*Exercise*
Return only the line that contains "The height and width of the screenshot is (868, 1389)." and each line after it, through the last line of the data below, copied exactly.

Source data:
/---

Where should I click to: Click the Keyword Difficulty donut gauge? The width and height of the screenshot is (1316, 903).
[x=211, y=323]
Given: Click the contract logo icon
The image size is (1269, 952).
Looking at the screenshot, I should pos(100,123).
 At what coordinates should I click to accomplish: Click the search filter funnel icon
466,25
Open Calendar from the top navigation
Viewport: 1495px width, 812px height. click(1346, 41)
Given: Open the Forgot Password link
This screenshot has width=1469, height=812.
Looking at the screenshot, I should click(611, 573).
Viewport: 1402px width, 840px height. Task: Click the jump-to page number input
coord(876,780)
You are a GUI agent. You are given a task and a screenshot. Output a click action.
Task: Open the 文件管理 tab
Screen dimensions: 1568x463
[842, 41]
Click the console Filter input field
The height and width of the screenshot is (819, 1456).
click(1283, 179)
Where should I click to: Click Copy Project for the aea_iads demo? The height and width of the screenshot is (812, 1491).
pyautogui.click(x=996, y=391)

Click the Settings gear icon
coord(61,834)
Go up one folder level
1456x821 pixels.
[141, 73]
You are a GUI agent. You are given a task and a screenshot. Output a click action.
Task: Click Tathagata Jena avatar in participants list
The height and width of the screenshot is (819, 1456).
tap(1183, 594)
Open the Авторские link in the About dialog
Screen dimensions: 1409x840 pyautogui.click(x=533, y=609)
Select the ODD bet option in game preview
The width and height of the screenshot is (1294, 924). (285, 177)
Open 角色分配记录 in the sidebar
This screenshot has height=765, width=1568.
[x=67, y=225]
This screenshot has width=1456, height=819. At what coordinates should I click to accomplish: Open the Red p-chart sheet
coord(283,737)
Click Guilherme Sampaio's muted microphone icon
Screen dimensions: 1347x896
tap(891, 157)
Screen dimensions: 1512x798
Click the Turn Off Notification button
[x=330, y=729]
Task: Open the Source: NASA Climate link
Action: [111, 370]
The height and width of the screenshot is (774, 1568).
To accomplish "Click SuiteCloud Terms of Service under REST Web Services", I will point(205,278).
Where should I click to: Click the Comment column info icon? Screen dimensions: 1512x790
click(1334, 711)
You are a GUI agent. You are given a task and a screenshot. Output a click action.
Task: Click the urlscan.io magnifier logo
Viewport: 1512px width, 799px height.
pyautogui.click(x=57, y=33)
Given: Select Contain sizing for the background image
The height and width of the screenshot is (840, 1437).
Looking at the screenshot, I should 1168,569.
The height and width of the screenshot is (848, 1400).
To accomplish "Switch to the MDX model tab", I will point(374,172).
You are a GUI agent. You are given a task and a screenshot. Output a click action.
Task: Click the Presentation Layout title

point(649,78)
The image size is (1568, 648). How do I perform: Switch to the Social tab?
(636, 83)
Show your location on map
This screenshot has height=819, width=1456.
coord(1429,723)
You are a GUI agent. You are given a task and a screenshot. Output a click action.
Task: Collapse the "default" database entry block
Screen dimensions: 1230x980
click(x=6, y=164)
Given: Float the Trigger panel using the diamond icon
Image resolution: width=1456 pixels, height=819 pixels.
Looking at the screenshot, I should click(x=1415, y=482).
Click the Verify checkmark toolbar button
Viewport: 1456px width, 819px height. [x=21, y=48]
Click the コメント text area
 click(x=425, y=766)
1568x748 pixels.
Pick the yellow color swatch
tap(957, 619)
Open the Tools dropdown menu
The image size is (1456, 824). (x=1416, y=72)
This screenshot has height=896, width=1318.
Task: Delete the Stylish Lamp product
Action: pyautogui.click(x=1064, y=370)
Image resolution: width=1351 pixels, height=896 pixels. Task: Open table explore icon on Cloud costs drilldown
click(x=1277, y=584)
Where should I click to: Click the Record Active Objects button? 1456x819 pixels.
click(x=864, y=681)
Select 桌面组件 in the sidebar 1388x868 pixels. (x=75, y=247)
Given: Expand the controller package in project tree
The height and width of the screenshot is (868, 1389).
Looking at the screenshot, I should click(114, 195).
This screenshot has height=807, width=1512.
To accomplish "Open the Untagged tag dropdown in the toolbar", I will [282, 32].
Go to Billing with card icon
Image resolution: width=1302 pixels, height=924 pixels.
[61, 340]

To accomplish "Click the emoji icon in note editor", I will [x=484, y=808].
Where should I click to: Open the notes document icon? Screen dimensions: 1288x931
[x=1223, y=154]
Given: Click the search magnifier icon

\---

*Solution to this task*
The height and width of the screenshot is (868, 1389).
Looking at the screenshot, I should click(114, 195).
This screenshot has height=807, width=1512.
To accomplish "Open the Untagged tag dropdown in the toolbar", I will [282, 32].
Go to Billing with card icon
Image resolution: width=1302 pixels, height=924 pixels.
[61, 340]

To accomplish "Click the emoji icon in note editor", I will [x=484, y=808].
Where should I click to: Open the notes document icon? Screen dimensions: 1288x931
[x=1223, y=154]
Given: Click the search magnifier icon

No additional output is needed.